Saturday, November 6, 2010

The World Bank Is Quietly Funding a Massive Corporate Water Grab

Is there more to the Murray - Darling Basin water fiasco then meets the eye?

Here is a report from Scott Thill at 

"Even though water privatization has been a massive failure around the world, the World Bank just quietly gave $139 million to its latest corporate buddy.

Billions have been spent allowing corporations to profit from public water sources even though water privatization has been an epic failure in Latin America, Southeast Asia, North America, Africa and everywhere else it's been tried. But don't tell that to controversial loan-sharks at the World Bank

Last month, its private-sector funding arm International Finance Corporation (IFC) quietly dropped a cool 100 million euros ($139 million US) on Veolia Voda, the Eastern European subsidiary of Veolia, the world's largest private water corporation. Its latest target? Privatization of Eastern Europe's water resources.

The Philippines is an excellent example of water privatization's broken model. After passing the Water Crisis Act in 1995, the Philippines landed a $283 million privatization plan managed partially by multinational giants like Suez and Bechtel. After some success, everything fell apart after 2000, and it wasn't long before tariff prices repeatedly increased, water service and quality worsened, and public opposition skyrocketed. 

Today, some Filipinos still don't have water connections, tariffs have increased from 300 to 700 percent in some regions, and outbreaks of cholera and gastroenteritis have cost lives and sickened hundreds. "

The runaway cost increases sound a lot like the privatisation fiasco of electricity by the NSW Government in their headlong race to socialism! 

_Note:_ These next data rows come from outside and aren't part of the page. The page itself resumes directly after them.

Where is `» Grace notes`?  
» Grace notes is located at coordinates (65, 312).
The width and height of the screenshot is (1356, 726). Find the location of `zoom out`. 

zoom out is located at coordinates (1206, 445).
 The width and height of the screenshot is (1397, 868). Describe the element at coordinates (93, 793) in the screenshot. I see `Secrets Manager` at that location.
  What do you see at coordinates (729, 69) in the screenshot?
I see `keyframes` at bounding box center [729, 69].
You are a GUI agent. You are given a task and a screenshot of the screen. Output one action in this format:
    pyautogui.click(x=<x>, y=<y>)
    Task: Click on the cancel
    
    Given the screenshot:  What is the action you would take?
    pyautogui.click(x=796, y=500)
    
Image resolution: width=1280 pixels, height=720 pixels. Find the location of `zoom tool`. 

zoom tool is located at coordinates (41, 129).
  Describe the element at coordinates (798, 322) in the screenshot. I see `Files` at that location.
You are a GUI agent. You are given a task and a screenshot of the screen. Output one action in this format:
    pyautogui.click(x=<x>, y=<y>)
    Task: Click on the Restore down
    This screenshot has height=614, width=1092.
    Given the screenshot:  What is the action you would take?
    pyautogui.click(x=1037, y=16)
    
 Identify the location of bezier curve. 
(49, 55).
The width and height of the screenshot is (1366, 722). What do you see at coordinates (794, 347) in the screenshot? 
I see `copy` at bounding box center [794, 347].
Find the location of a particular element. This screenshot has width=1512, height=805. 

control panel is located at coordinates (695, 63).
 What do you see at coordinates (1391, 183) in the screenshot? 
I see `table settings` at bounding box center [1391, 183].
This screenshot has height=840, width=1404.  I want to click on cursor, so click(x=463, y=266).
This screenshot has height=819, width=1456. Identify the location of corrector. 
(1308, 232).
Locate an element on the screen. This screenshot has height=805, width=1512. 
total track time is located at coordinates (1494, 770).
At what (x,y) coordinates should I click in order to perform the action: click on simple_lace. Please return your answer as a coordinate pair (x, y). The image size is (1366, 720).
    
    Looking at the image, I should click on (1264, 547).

"In the past, the World Bank pushed privatization as the way to increase investment in basic infrastructure for water systems," said
Judy Gelbspan, senior program coordinator for private-sector watchdog Corporate Accountability Internationa.  "But since then bank officials have admitted that the transnational corporations don't want to invest in infrastructure, and instead want only to pare down operations and skim profits. The World Bank has lowered the bar, satisfied with so-called 'operational efficiency,' that cuts utility workforce, tightens up bill collections and shuts off people who can't pay."